Exercise description:
Could you show each line of the records that contains the word "arrow"?
─── Data to use
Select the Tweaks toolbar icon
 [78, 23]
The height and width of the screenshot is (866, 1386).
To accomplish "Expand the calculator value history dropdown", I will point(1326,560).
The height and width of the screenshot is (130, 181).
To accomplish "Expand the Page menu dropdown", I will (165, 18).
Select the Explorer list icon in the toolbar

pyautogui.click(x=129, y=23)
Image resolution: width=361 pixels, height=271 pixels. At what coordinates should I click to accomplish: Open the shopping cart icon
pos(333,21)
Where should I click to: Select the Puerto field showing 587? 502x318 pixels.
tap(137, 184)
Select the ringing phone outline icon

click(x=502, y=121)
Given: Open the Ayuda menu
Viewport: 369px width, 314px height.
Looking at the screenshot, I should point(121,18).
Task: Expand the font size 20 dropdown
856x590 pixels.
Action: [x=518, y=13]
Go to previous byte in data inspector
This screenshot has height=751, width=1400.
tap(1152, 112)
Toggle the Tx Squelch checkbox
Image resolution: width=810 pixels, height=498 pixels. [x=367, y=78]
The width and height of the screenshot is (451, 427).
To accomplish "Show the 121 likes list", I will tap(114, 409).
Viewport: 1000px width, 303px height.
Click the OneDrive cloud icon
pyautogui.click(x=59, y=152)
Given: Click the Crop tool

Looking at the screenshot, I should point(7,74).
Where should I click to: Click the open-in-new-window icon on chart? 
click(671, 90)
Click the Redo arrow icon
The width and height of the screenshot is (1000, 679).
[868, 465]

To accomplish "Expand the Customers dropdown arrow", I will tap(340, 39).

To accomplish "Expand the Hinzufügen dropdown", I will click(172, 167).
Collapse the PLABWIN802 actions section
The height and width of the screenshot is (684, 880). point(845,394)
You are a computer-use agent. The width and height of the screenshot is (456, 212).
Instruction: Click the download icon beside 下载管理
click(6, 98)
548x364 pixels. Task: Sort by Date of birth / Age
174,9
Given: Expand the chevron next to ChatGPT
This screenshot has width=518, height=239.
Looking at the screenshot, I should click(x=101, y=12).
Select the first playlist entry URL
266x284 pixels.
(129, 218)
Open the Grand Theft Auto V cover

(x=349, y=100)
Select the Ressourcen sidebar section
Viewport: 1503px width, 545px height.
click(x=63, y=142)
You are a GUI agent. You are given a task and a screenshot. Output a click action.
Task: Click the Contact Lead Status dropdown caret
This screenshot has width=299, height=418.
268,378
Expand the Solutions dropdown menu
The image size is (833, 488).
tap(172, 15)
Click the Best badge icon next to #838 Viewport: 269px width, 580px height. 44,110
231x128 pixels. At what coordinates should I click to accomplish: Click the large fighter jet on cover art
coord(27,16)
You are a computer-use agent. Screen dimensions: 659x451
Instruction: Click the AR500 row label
──────
Result of the exercise:
Click the Redo arrow icon
To accomplish "Expand the Customers dropdown arrow", I will tap(340, 39).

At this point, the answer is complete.